AIUI what they want is to have the initial binary[0] as simple as possible, ie. disassembly is understandable by someone with passing familiarity with ASM. Rest is supposed to be shell and guile scripts, and starting with those ingredients, tinyCC is built, with path towards full GCC.
It is rather moot if it’s all running on a pre-existing POSIX environment since the kernel could compromise anything. I’m still confused about this project’s aims.
Full bootstrapping needs to begin with a computer with all non-volatile storage devices, including firmware flash chips, fully erased, and everything built from source, including firmware. You would need to begin with manually programming a hex monitor similar to that proposed by this project into something. Probably by building a PCB out of fixed-function logic devices that allows you to manually generate SPI transactions (to program an SPI flash) by flipping a switch on and off to manually input binary. The harder part is probably building Linux without a POSIX environment.
Thanks, that makes sense. I’m not sure what this buys you that simply compiling your bootstrap tools with two different toolchains doesn’t though. For example, I can build the FreeBSD bootstrap tools with Clang or GCC (on a FreeBSD or Linux host) and then compare that the binaries that they build are the same. With something like Guix, I’d expect them to be much more able to lean into a package-transparency model, where many people can do the same bootstrap starting with different host platforms and add the hashes that they get and see if they’re getting a different output.
This Bootstrappable Builds project, together with the Reproducible Builds project, has completed one of the only practical examples of “Diverse Double Complication” as described by David A. Wheeler.
I would expect the, to produce functionally equivalent binaries.

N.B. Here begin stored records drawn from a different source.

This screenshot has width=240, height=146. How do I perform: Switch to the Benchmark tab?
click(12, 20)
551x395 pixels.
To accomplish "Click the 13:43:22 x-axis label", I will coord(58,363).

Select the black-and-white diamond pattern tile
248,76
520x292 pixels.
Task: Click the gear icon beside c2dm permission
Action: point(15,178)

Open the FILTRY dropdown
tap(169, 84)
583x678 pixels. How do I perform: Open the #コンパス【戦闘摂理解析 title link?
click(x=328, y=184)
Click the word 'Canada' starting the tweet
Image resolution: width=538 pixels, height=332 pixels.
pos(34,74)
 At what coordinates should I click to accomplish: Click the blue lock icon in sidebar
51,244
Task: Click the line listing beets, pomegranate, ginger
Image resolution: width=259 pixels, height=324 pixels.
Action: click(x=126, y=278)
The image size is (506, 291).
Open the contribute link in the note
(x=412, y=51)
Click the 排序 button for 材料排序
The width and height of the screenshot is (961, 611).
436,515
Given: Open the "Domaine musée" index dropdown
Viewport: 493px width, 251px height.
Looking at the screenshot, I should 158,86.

This is how GCC’s trusting trust defence works. You first build gcc with the system compiler, then with the newly built gcc, then with that compiler. The second and third binaries are both produced by the same version of GCC, compiled with different compilers, and so should be identical. Clang also tries very hard to produce identical output independent of how the compiler was built (and most of the test suite depends on this property).
All of the tools needed to build FreeBSD are in the source tree and are compiled once with the host compiler during the bootstrap phase. They are then used to build everything that ends up being installed. The result is that the final binary should not depend on the compiler used to build the bootstrap tools.
OK, I think you’re saying compile your desired build compiler with two different compilers and then compare the output of the resultant candidates, presumably against unpredictable input, which should be identical. I didn’t quite get that from the initial comment.
Practically, I can see how this is a useful verification method, even if it doesn’t seem to be completely equivalent.
It depends a bit on the threat model. I assume that the kernel is in scope if you’re worried about supply-chain vulnerabilities because it would be trivial to have a kernel patch that spots something that looks like a compiler, watches for specific patterns in its output, and replaces them with something different. If you are using a *NIX distro as your build environment, precisely the same people have access to introduce trojans into the kernel as do in the compiler, so removing the compiler from the TCB doesn’t buy you much. You can kind-of work around this if you build in an attested environment (i.e. have a valid secure boot chain to a known-good kernel), but that depends on having a trusted environment and if you actually trust the environment then you don’t need any of these mitigations. If you assume that an attacker can compromise your supply chain then diversity is a better defense. If I build the bootstrap tools on FreeBSD with clang and Ubuntu with gcc then it’s very hard for someone to inject a trojan into both. If I then compare the outputs and I get the same thing then I have a lot of confidence that any malware in my final system image was present in my source tree.
Yeah, I think this is pretty confusing unless you’re already very guix-savvy; it claims to be fully bootstrapped from source, but then in the middle of the article it says:
There are still some daunting tasks ahead. For example, what about the Linux kernel?
So what it is that was bootstrapped if it doesn’t include Linux? Is this a feature that only works for like … Hurd users or something?
They bootstrapped the userspace only, and with the caveat that the bootstrap is driven by Guix itself, which requires a Guile binary much larger than the bootstrap seeds, and there are still many escape hatches used for stuff like GHC.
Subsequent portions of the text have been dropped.